Look, you're stacking the deck from the start. You define God so narrowly—"spaceless, immaterial, supernatural, uncaused"—that you've basically smuggled the conclusion into your premises. That's not an argument, that's circular reasoning dressed up in philosophy speak. Your contingency argument assumes everything *needs* an explanation, then exempts God from that same burden. Why? Because it's convenient. Either everything needs a cause or it doesn't. You can't have both rules. And your "unmoved mover"? You're just relabeling "I don't know" as "God." The universe's origin is genuinely mysterious. Plugging in a supernatural being solves nothing—it just pushes the question back one step. What's your actual evidence God exists beyond logical wordplay?
I would first like to address that based on my opponents response, he would have to agree with my first contention that there are no good arguments for atheism, because he never presented any. All he did was critique my case. It's fine to critique my case, but that doesn't prove God doesn't exist. At most, it moves us to agnosticism, not atheism. Second my opponent alleges that I have used circular reasoning. That is a serious accusation of a logical defect that should be able to be clearly demonstrated. My opponent never does this. He just asserts that I have used circular reasoning, but doesn't explain how. Christopher Hitchens once said, "What can be asserted without evidence can be dismissed without evidence", so I think we can go ahead and dismiss the assertion that I have used circular reasoning without evidence. On to you critique of my contingency argument. I would like everyone to notice, that explanation and external cause are not the same thing. I said everything has an explanation, and that explanation can be an external cause. But note that I also said an explanation can be out of necessity for it's own existence, and that would apply to God. Your criticism of my argument from motion ignores the seventh premise. I didn't end with merely "unmoved mover". I said that the unmoved mover must be absolute perfection, and God is absolute perfection. You say the unmoved mover could be something else, but don't say what that could be. Finally the overall tone of your response and use of phrases like "logical wordplay" is not productive to this exchange at all. You haven't engaged my actual arguments and are far from building a case that God doesn't exist.

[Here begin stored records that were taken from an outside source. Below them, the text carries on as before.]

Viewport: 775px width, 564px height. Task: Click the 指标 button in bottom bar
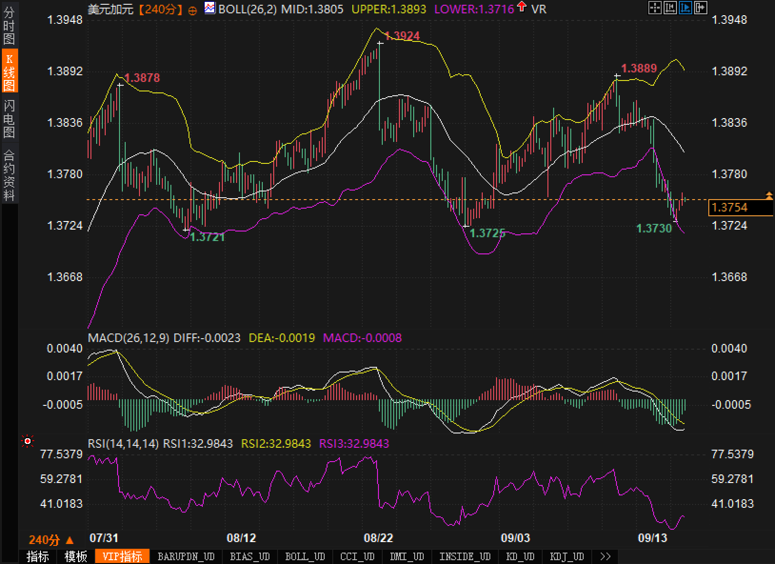[x=38, y=556]
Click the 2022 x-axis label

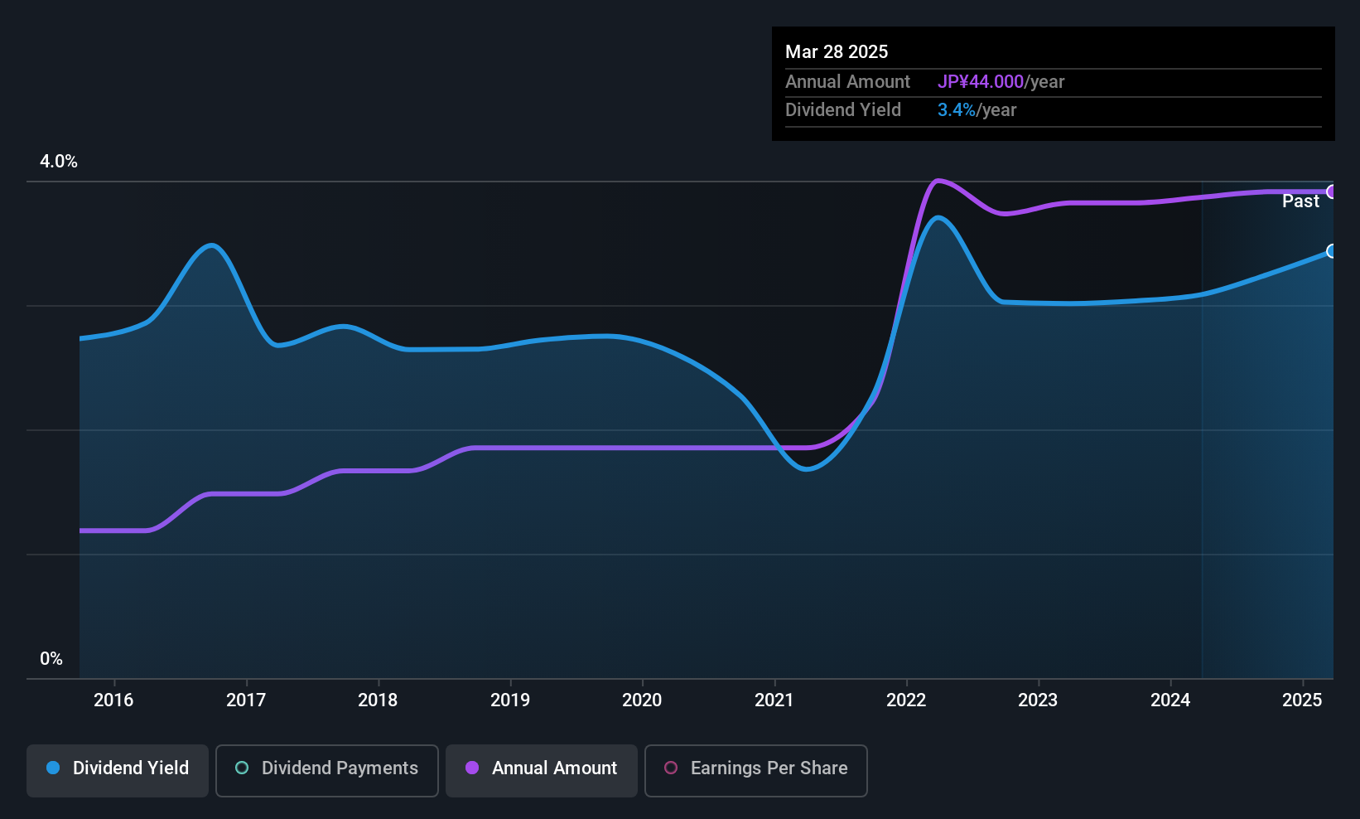pos(906,700)
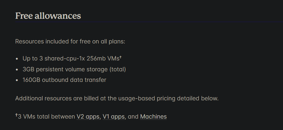The height and width of the screenshot is (130, 283).
Task: Click the bullet dot before 3GB persistent
Action: click(17, 70)
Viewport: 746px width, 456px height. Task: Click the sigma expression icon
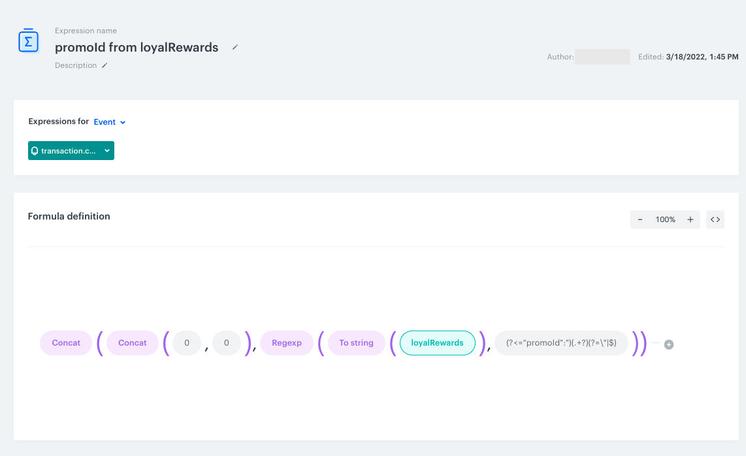coord(28,41)
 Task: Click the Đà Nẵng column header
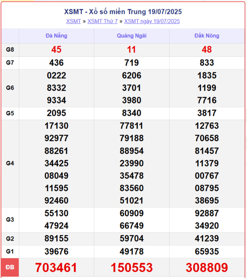point(56,36)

You're right—I came in swinging at shadows instead of your actual arguments. Fair point. But here's what you've done: you've defined "God" as whatever satisfies your logical requirements, then proved that thing exists. That's not proving God exists, that's proving *your definition* is logically consistent. The unmoved mover could be a brute fact, a quantum field, or something we haven't imagined. Calling it "absolute perfection" doesn't explain *why* it must be personal, conscious, or the God of any religion. You've built a logical house. You haven't shown anyone lives in it. What evidence beyond logical consistency suggests this unmoved mover is actually conscious?